Exercise details ▸ Report every line below that has the string "price" in it.

[Study material — start]

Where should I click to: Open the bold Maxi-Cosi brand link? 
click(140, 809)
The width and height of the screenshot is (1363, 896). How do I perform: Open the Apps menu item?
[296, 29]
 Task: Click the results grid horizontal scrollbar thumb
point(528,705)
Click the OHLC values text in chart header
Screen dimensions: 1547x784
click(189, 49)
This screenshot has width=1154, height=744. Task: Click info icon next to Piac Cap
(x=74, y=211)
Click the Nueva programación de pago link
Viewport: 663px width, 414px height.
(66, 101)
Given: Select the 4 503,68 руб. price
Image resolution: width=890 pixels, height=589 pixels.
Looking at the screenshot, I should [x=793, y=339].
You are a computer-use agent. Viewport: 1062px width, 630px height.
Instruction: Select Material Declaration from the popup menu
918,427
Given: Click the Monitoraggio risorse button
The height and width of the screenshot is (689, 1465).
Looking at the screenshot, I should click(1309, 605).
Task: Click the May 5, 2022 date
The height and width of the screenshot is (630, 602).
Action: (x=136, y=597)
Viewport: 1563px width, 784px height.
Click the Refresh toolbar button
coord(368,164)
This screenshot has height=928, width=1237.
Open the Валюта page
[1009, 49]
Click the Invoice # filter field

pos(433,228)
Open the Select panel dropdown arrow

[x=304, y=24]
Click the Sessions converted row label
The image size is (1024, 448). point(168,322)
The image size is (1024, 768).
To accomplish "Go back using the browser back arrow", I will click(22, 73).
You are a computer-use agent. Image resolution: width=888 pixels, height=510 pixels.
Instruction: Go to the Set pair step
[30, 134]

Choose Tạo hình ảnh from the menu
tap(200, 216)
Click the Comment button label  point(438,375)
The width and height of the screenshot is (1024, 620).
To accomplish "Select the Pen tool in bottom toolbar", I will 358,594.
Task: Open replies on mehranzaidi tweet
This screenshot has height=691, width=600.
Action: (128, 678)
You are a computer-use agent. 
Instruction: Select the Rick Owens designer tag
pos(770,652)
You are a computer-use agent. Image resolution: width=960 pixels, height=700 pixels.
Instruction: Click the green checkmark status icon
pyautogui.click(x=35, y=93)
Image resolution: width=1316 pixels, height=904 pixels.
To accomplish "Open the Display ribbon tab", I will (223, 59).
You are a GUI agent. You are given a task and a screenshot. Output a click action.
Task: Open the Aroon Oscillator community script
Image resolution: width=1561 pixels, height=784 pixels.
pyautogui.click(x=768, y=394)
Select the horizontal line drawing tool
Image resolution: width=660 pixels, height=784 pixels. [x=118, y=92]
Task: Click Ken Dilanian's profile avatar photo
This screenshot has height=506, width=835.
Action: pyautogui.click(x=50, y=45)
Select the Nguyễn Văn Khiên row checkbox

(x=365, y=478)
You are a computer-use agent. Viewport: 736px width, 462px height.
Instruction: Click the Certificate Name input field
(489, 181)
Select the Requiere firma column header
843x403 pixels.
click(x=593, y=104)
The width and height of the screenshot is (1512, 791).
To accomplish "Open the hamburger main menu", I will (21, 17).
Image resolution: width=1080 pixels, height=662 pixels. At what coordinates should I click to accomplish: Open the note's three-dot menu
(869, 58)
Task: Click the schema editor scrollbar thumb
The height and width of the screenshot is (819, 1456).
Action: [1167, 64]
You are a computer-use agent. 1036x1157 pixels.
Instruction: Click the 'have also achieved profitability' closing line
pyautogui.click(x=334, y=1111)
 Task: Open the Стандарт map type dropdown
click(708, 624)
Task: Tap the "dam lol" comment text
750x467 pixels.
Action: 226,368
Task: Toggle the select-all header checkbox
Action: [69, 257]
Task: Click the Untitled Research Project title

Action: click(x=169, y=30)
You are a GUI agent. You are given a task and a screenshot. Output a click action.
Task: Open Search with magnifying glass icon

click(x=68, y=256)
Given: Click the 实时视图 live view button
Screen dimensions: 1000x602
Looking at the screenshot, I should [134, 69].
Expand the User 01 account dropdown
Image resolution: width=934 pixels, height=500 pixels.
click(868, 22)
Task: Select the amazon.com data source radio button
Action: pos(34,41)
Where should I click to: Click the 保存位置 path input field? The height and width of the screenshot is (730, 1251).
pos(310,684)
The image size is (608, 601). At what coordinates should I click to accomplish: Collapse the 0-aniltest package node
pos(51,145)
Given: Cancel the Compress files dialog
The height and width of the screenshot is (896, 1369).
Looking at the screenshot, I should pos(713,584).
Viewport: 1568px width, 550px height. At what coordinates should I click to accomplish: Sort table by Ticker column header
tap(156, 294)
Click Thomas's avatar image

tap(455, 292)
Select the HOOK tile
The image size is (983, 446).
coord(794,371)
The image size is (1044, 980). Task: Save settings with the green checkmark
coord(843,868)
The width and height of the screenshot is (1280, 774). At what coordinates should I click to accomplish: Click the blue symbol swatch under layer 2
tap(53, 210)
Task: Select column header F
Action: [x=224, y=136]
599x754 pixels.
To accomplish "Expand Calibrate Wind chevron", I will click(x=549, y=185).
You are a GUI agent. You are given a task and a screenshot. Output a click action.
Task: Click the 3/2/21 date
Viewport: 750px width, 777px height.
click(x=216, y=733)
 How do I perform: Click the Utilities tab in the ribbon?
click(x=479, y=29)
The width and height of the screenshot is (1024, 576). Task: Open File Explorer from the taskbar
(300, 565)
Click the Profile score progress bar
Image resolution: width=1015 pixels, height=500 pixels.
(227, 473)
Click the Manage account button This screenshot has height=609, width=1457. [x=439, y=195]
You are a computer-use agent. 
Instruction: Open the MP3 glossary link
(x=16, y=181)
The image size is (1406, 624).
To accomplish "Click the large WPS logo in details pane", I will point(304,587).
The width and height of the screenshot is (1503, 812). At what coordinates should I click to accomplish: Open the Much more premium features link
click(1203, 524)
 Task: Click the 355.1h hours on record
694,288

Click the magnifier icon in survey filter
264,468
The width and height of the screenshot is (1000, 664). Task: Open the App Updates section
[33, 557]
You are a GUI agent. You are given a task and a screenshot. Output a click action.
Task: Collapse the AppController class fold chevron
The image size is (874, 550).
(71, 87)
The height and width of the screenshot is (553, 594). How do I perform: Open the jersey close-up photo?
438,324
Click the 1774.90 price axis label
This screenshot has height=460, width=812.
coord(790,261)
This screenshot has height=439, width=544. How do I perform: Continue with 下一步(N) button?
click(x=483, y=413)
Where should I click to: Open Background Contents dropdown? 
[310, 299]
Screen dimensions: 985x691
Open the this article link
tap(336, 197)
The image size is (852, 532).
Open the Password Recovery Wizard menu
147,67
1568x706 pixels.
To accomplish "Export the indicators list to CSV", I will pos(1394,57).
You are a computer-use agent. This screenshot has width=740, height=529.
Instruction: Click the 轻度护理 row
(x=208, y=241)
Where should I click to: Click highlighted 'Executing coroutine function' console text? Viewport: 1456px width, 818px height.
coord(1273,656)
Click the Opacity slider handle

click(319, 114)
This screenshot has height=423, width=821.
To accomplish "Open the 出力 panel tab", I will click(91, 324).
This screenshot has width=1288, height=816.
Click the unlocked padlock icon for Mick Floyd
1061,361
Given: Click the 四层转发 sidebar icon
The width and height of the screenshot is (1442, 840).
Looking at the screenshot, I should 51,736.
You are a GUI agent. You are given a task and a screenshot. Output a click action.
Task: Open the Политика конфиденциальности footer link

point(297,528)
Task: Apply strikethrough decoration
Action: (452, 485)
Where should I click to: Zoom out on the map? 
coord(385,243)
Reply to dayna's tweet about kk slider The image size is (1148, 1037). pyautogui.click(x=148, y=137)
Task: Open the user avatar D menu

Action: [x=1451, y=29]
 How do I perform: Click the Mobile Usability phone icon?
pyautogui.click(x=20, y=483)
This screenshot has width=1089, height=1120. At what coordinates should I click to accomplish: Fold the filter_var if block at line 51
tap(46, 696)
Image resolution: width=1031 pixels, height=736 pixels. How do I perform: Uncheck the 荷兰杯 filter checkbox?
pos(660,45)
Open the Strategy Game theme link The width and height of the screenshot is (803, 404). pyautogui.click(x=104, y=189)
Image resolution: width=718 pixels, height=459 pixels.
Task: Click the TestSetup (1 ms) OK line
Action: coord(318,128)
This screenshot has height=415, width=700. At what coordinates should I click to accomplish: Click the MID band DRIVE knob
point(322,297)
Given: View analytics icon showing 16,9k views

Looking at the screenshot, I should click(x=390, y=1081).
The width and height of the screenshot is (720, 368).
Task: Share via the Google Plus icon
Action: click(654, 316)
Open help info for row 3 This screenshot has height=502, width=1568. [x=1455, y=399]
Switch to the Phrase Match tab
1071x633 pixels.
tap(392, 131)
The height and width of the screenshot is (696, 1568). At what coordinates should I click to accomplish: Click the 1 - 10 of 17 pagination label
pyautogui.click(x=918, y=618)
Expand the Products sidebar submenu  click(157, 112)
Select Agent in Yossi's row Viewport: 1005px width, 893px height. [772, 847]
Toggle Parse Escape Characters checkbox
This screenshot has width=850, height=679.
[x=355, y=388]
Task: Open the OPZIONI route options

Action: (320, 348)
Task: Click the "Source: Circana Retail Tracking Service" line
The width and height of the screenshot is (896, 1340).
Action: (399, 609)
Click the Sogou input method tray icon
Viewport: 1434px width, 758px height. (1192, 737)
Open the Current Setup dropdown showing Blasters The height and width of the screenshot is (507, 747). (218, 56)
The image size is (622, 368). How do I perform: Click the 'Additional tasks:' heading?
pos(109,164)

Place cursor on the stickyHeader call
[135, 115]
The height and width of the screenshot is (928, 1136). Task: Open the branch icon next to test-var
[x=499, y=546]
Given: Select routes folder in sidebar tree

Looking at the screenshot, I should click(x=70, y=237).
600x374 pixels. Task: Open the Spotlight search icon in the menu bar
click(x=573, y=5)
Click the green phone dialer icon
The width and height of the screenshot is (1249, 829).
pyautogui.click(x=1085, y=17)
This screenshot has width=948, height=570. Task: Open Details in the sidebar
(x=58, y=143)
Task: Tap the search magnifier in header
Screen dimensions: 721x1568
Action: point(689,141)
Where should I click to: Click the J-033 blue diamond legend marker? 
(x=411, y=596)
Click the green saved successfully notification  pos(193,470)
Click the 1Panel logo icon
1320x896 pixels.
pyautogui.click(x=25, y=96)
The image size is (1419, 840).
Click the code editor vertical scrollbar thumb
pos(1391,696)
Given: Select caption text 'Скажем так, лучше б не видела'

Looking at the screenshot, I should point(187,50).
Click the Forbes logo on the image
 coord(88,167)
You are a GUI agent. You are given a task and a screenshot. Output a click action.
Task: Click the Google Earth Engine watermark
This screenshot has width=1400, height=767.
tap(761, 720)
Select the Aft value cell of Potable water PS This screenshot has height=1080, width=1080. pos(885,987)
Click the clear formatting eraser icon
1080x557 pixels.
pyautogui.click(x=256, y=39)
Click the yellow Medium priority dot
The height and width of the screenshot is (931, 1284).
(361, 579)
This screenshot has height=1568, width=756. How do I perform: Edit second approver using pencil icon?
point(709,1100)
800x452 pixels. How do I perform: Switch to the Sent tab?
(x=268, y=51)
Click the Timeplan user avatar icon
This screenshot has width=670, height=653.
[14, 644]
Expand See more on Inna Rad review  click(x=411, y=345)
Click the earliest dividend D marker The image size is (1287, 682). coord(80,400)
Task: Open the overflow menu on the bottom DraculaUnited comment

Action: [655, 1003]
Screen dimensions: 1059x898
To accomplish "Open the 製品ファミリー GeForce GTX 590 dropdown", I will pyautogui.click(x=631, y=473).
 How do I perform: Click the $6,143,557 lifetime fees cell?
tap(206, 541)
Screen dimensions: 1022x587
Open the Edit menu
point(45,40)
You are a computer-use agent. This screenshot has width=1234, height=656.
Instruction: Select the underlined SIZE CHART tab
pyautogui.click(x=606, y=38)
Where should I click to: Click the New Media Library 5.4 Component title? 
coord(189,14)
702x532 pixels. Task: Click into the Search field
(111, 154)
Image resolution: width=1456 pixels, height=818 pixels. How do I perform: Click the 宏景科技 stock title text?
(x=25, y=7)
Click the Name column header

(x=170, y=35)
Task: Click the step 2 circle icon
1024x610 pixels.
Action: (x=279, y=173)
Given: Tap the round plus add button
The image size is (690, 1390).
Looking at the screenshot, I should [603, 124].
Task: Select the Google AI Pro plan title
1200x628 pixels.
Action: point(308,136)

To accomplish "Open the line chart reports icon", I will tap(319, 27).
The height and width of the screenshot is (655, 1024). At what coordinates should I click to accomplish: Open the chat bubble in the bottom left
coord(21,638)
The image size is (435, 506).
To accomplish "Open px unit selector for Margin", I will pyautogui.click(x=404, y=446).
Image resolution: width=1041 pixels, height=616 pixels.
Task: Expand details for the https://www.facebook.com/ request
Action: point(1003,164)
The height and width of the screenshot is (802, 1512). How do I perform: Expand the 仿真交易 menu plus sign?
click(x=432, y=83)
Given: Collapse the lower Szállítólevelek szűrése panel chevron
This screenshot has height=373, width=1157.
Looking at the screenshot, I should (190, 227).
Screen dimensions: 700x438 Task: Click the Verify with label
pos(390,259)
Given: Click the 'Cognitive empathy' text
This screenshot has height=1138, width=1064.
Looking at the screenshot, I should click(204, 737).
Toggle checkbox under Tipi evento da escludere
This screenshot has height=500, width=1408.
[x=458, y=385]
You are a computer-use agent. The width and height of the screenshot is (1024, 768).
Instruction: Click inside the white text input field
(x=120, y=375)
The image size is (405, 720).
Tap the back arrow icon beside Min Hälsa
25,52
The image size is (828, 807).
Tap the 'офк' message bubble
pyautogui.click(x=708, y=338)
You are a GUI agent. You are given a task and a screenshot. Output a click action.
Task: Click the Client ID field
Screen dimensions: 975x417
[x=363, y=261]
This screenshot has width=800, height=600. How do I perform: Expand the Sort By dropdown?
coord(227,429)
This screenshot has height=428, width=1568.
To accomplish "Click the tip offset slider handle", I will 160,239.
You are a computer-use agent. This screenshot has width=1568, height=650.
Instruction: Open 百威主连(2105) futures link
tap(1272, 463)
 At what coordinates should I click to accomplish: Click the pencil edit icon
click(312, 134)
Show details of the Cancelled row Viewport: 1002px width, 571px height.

[Study material — finish]

Reply ▸
Given: Select the 4 503,68 руб. price
Click the 1774.90 price axis label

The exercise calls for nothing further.